WORK ITEM: In the entries that follow, locate the line with "Screen dimensions: 475x642", then restate that line and all later lines exactly as they appear, leaving pictures out.

Source records:
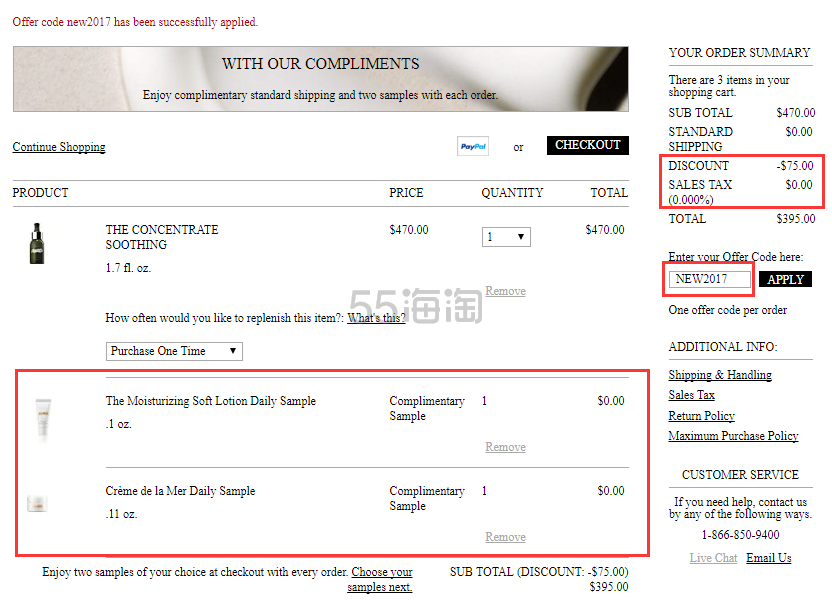
Task: Open the Shipping & Handling info link
Action: pyautogui.click(x=720, y=375)
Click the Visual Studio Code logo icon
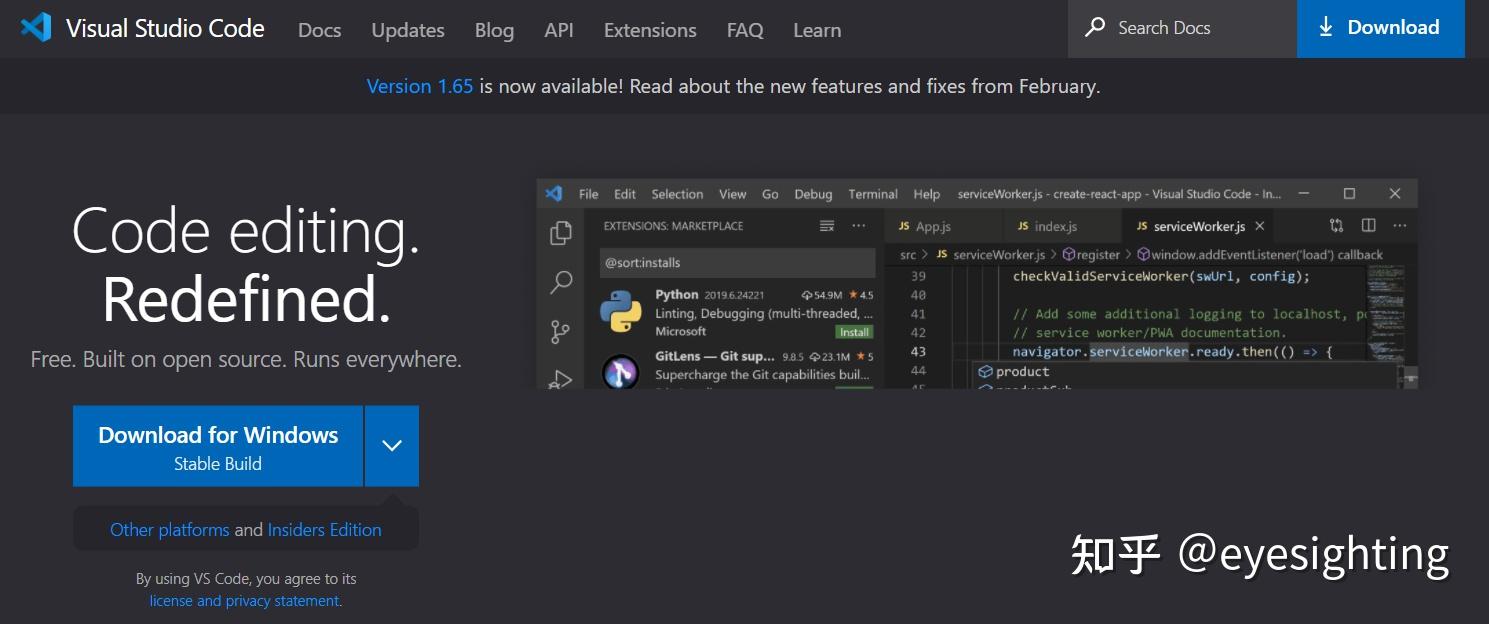Viewport: 1489px width, 624px height. pos(36,28)
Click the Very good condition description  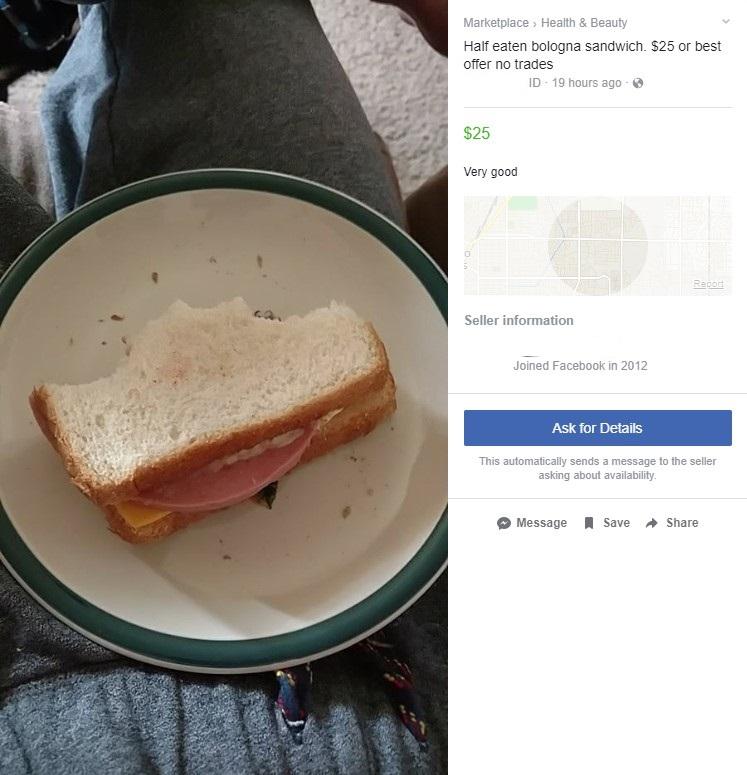click(490, 172)
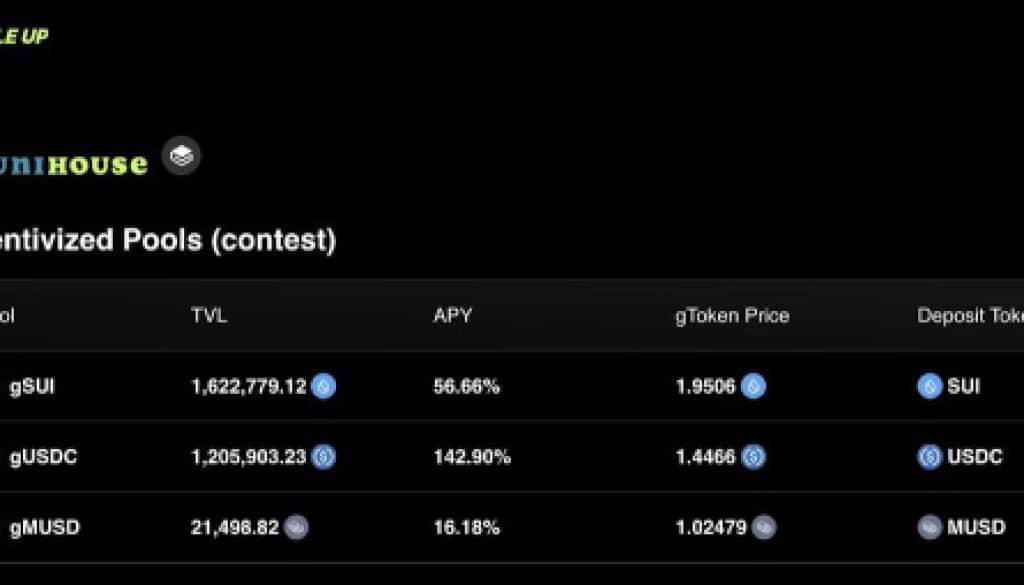Click the SUI deposit token icon

pyautogui.click(x=930, y=386)
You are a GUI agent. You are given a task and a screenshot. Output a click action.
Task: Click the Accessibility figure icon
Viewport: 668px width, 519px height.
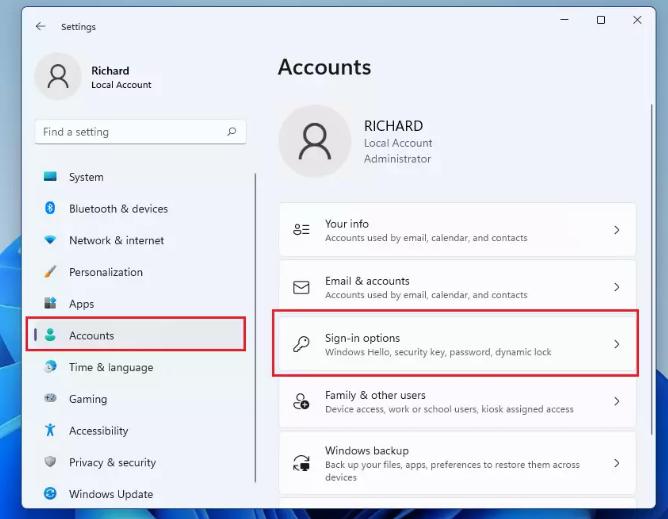50,430
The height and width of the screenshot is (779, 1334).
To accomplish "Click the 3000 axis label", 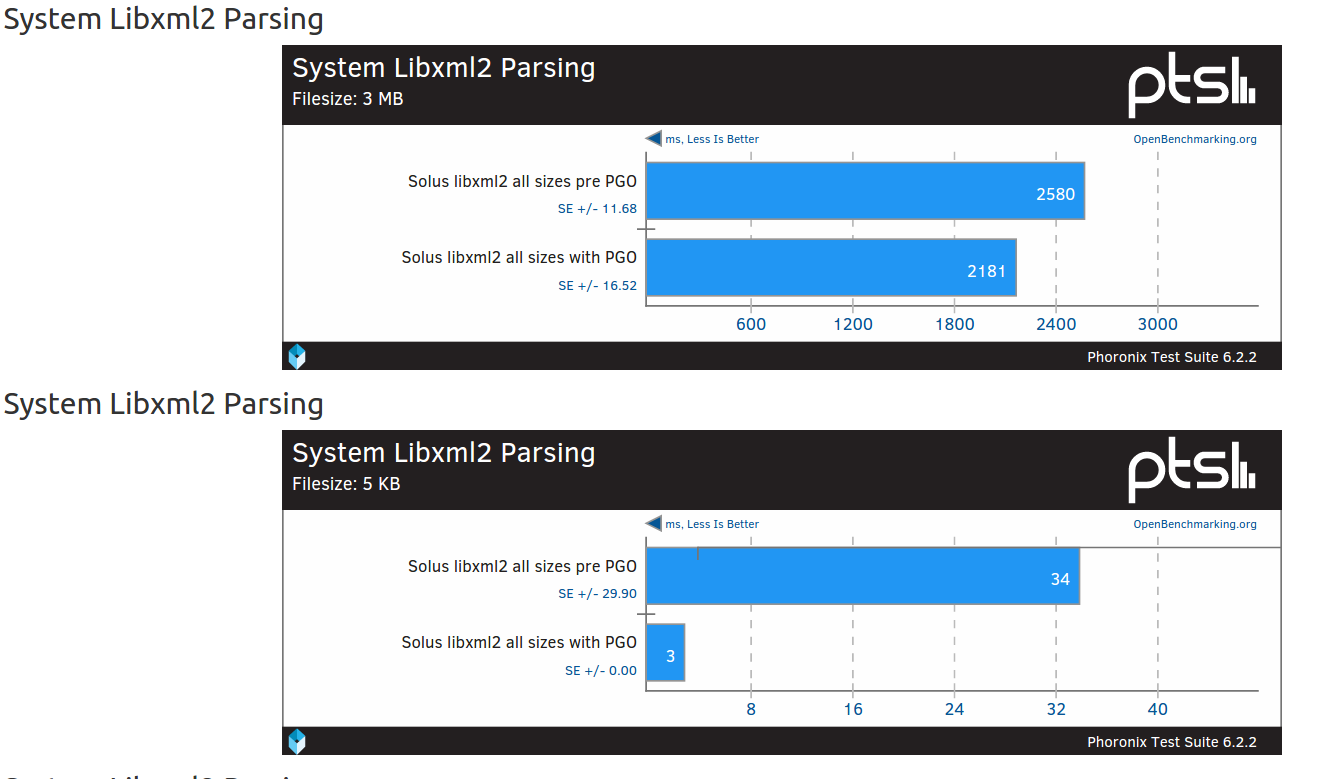I will (x=1157, y=324).

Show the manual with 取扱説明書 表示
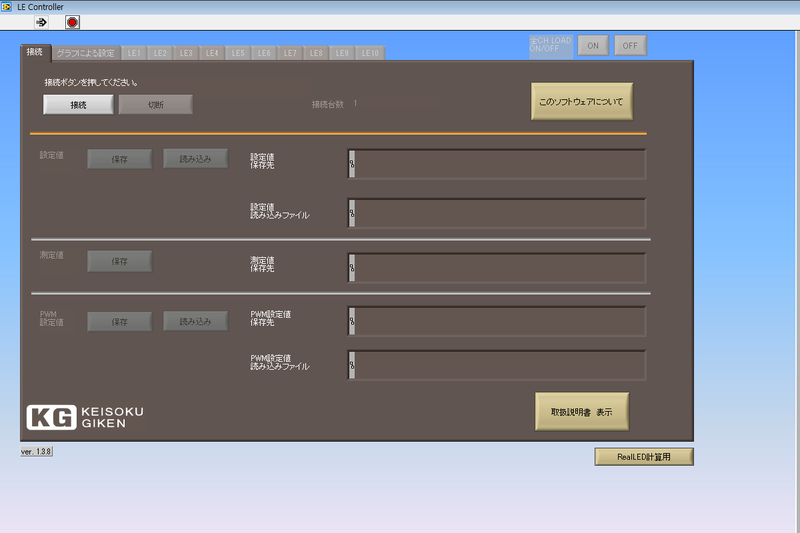point(582,411)
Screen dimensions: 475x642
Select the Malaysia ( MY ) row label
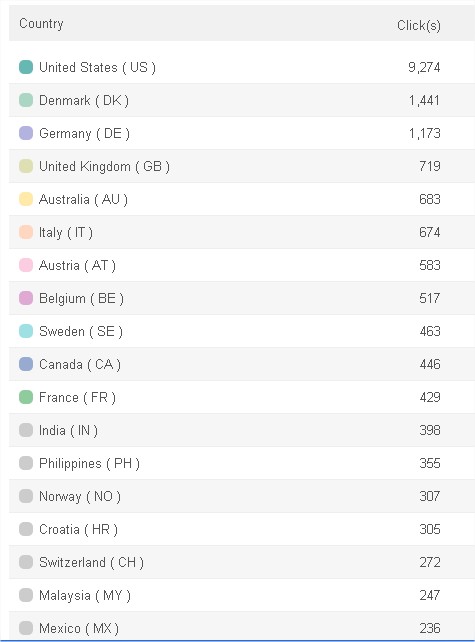pyautogui.click(x=85, y=595)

SOLUTION TO THE EXERCISE:
Screen dimensions: 475x642
Select the Malaysia ( MY ) row label
pyautogui.click(x=85, y=595)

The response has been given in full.